Working data

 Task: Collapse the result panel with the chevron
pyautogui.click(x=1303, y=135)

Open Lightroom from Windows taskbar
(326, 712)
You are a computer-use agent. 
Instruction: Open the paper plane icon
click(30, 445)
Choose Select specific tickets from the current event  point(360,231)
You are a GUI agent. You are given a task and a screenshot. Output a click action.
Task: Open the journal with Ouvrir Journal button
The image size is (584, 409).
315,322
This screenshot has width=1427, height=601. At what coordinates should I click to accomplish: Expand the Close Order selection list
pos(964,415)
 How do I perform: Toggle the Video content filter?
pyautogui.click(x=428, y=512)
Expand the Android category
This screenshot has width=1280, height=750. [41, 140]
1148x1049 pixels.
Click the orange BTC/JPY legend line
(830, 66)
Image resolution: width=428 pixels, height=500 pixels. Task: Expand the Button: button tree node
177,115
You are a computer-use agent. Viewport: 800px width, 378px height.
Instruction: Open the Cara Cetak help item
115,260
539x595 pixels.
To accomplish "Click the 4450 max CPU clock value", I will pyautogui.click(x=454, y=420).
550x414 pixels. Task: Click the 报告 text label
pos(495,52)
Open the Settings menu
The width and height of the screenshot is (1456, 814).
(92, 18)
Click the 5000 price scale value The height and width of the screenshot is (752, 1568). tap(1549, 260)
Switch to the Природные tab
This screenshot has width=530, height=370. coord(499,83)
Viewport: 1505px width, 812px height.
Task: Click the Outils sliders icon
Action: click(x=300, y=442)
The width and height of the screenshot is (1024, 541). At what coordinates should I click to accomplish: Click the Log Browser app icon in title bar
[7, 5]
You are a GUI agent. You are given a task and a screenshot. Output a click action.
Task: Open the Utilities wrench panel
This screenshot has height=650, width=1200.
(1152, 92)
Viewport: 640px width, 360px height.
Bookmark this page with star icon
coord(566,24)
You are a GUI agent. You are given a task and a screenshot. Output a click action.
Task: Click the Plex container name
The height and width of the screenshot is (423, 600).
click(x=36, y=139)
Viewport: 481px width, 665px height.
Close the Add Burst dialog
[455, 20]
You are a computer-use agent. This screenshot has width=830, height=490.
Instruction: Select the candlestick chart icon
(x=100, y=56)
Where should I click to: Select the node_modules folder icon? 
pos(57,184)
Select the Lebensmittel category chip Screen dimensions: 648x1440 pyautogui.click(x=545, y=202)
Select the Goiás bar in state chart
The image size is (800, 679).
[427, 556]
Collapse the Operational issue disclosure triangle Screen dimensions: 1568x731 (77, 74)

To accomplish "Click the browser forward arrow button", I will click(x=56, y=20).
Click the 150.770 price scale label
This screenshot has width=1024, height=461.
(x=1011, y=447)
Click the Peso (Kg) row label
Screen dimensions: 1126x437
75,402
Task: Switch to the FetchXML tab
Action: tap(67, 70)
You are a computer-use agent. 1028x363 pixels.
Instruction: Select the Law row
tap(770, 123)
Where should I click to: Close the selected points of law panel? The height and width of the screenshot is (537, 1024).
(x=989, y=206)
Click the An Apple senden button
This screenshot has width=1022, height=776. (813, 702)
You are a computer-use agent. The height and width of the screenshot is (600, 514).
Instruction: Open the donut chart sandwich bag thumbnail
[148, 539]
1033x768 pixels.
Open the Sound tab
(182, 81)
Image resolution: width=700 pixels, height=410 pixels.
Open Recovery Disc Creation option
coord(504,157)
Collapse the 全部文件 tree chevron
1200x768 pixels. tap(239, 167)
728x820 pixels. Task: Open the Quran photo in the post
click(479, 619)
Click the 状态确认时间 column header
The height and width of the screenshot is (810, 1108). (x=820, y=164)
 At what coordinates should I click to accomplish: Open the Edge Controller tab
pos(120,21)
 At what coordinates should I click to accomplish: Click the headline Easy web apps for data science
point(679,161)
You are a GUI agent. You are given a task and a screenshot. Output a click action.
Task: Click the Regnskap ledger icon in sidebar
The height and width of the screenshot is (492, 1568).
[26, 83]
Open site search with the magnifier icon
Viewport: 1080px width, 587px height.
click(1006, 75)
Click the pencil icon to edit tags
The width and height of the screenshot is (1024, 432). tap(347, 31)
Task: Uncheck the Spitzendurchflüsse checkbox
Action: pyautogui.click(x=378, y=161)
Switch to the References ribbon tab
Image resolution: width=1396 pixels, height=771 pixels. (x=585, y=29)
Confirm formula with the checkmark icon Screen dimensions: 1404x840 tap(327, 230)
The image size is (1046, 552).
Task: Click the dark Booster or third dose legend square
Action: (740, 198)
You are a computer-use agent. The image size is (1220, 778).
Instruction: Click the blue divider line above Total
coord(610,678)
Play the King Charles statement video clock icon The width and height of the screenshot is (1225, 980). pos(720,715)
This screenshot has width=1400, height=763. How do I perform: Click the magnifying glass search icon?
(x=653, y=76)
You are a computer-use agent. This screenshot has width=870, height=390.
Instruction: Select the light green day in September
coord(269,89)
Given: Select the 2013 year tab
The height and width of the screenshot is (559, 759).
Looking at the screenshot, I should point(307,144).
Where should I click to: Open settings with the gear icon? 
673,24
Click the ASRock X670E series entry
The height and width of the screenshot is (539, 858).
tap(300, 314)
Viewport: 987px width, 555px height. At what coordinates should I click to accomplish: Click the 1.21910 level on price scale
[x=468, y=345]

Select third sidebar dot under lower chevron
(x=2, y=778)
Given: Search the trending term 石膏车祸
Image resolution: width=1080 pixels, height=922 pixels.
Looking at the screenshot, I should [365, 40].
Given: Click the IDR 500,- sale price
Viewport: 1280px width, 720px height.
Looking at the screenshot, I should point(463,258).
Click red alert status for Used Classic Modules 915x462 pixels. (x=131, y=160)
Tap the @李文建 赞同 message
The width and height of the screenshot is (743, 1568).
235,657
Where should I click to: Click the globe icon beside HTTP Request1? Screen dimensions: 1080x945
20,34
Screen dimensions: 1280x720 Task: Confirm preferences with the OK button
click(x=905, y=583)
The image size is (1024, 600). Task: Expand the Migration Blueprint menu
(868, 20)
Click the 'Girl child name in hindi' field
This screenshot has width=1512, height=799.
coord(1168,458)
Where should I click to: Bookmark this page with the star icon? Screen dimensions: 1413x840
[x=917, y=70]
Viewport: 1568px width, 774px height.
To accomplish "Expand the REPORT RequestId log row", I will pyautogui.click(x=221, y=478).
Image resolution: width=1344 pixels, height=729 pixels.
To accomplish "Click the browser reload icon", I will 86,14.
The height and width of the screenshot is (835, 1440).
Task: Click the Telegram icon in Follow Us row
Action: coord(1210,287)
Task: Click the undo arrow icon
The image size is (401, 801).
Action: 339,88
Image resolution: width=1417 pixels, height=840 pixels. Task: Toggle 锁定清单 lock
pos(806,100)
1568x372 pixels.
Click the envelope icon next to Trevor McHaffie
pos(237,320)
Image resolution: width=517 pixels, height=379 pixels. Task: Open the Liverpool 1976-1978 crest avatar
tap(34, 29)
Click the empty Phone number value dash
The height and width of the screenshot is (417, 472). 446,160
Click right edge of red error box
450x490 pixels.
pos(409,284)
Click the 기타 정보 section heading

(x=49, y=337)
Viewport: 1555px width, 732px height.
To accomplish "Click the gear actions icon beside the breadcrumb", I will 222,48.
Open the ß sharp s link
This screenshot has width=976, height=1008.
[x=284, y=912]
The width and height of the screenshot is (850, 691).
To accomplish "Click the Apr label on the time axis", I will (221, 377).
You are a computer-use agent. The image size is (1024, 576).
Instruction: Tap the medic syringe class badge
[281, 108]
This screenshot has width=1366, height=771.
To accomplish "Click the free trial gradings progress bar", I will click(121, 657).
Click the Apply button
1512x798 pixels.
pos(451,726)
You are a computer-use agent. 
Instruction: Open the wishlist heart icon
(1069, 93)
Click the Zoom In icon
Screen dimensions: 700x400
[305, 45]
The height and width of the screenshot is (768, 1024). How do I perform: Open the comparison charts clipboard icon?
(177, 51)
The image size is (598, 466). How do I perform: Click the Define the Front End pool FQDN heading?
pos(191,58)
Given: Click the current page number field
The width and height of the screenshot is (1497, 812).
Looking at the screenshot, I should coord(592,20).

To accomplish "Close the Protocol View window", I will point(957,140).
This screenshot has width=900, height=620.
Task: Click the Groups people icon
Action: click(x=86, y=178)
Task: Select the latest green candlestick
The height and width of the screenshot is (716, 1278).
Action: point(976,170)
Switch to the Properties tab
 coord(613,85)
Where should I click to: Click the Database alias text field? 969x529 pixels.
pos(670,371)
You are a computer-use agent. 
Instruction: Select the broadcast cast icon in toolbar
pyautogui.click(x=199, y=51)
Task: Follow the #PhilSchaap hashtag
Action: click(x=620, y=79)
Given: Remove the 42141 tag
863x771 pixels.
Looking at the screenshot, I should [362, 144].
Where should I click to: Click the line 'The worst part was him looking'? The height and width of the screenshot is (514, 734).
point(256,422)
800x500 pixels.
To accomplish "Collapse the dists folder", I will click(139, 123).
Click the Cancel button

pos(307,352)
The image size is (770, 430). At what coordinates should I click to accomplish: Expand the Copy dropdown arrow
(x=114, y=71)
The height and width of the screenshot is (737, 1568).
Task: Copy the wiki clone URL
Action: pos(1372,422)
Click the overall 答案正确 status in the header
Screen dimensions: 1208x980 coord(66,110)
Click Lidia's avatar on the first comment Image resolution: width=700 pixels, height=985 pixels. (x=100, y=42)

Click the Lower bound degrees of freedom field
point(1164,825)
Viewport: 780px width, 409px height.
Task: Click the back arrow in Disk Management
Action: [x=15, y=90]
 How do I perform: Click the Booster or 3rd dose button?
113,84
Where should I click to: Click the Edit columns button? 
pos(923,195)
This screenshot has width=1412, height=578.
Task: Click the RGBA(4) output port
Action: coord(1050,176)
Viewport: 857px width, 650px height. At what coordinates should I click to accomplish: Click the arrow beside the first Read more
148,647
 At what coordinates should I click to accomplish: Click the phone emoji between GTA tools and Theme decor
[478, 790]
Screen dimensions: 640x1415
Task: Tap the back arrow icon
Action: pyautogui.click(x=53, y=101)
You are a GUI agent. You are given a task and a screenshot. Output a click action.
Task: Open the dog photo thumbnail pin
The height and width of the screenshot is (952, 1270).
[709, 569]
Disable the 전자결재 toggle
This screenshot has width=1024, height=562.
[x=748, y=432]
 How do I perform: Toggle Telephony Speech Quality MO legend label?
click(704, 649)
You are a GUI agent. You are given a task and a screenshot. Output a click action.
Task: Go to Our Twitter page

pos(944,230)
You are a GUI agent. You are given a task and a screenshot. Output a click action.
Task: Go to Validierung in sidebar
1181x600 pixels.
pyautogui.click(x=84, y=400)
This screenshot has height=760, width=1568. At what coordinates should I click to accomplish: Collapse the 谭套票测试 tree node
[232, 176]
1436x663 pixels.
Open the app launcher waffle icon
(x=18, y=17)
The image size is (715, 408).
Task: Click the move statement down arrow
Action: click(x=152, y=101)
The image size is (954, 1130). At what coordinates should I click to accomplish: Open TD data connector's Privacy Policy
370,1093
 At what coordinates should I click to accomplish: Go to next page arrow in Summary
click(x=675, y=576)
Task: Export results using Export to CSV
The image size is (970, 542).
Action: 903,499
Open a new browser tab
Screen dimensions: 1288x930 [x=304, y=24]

Exercise goal
Read the listing. Report every line that includes the word "current".

Solution below
Choose Select specific tickets from the current event  point(360,231)
Given: Click the current page number field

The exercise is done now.